■ **AIM OF THE EXERCISE**: Reproduce the following lines word for word, without the pictures.

Dataset rows
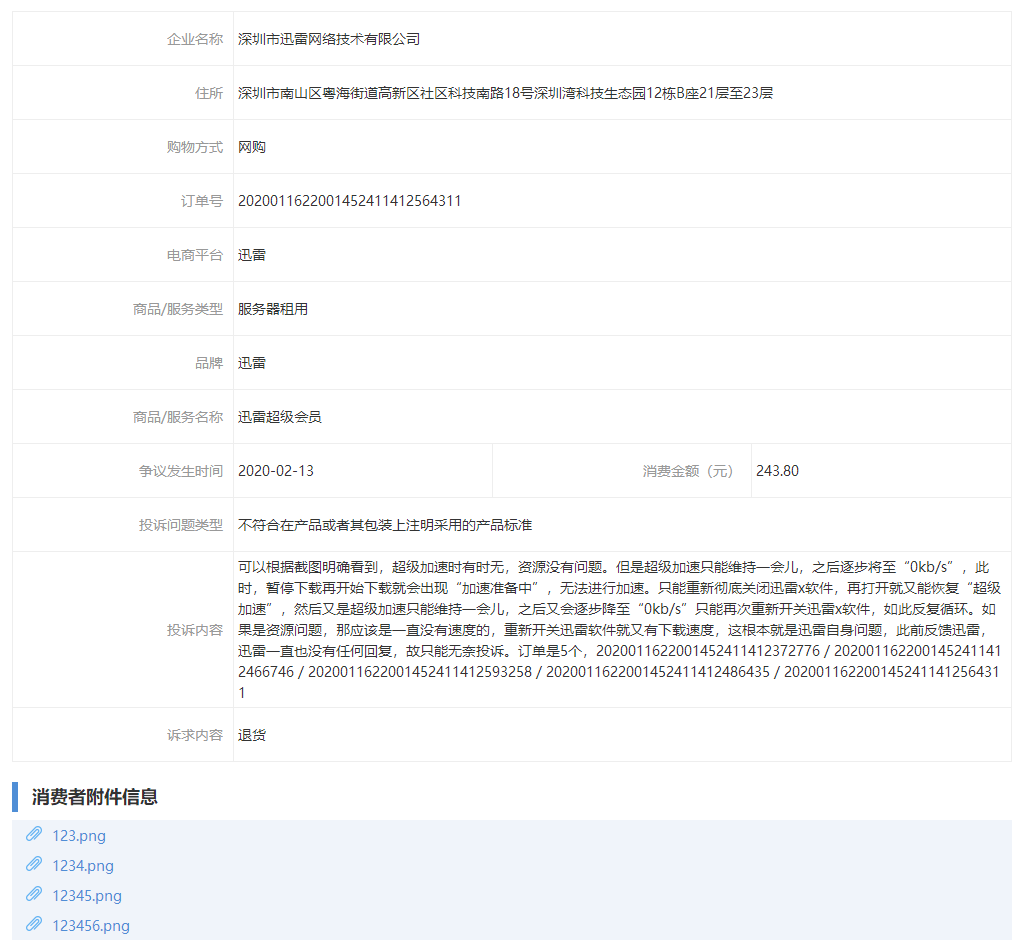Screen dimensions: 1030x948
Task: Click the paperclip icon beside 123456.png
Action: 37,925
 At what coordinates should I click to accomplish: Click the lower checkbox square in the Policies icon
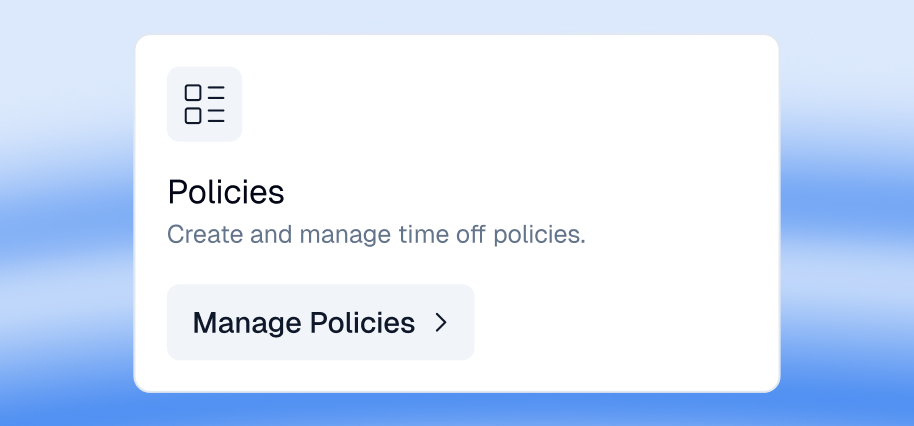coord(193,116)
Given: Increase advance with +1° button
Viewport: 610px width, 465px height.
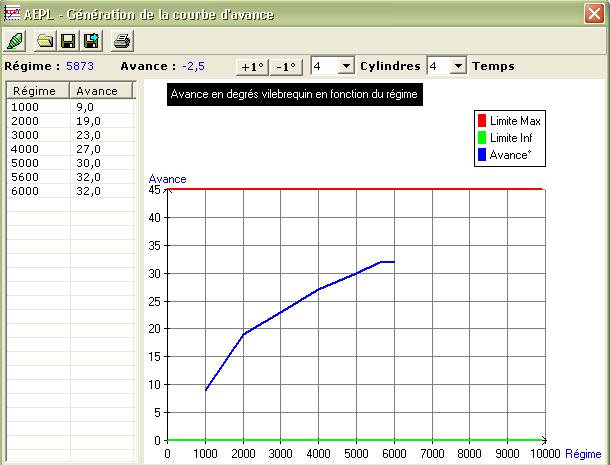Looking at the screenshot, I should (x=252, y=66).
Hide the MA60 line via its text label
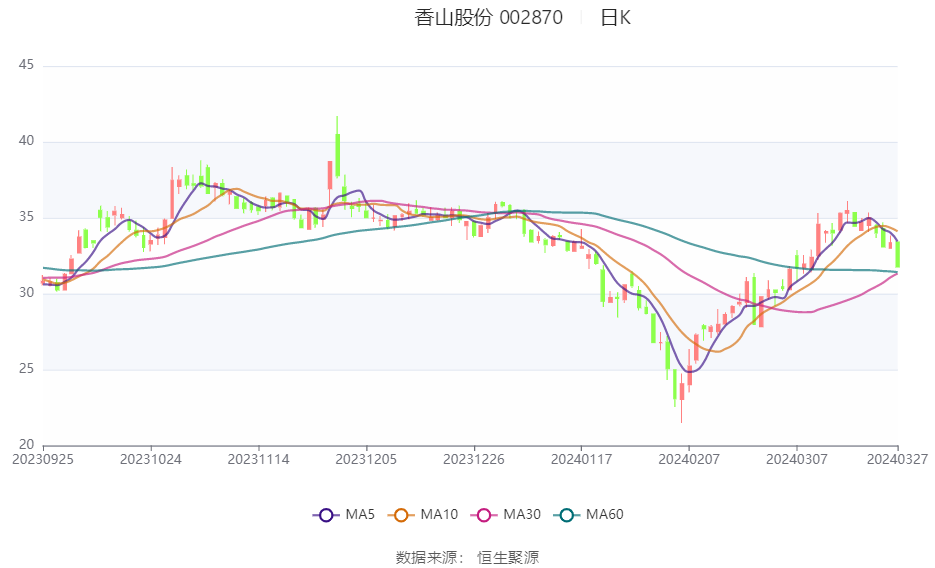This screenshot has width=935, height=568. point(605,515)
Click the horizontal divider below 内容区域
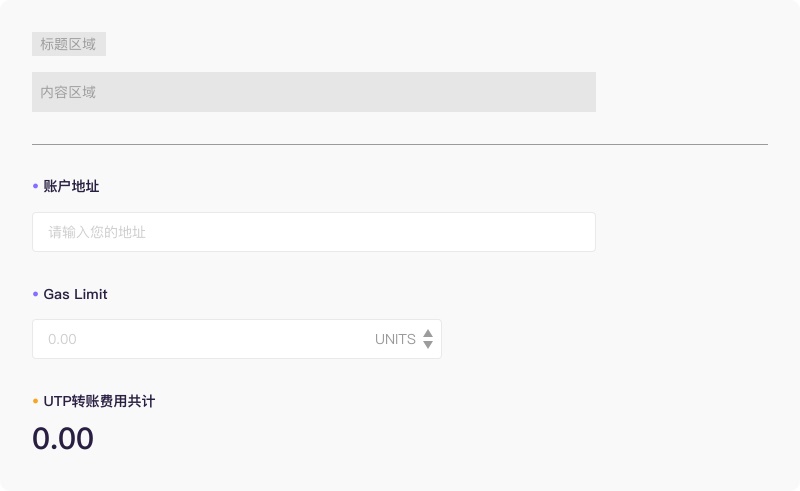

■ **THE SOLUTION**:
Screen dimensions: 1030x948
Task: Click the paperclip icon beside 123456.png
Action: 37,925
 At what coordinates should I click to accomplish: Click the lower checkbox square in the Policies icon
coord(193,116)
Given: Increase advance with +1° button
Viewport: 610px width, 465px height.
Looking at the screenshot, I should (x=252, y=66).
Hide the MA60 line via its text label
This screenshot has width=935, height=568. point(605,515)
Click the horizontal divider below 内容区域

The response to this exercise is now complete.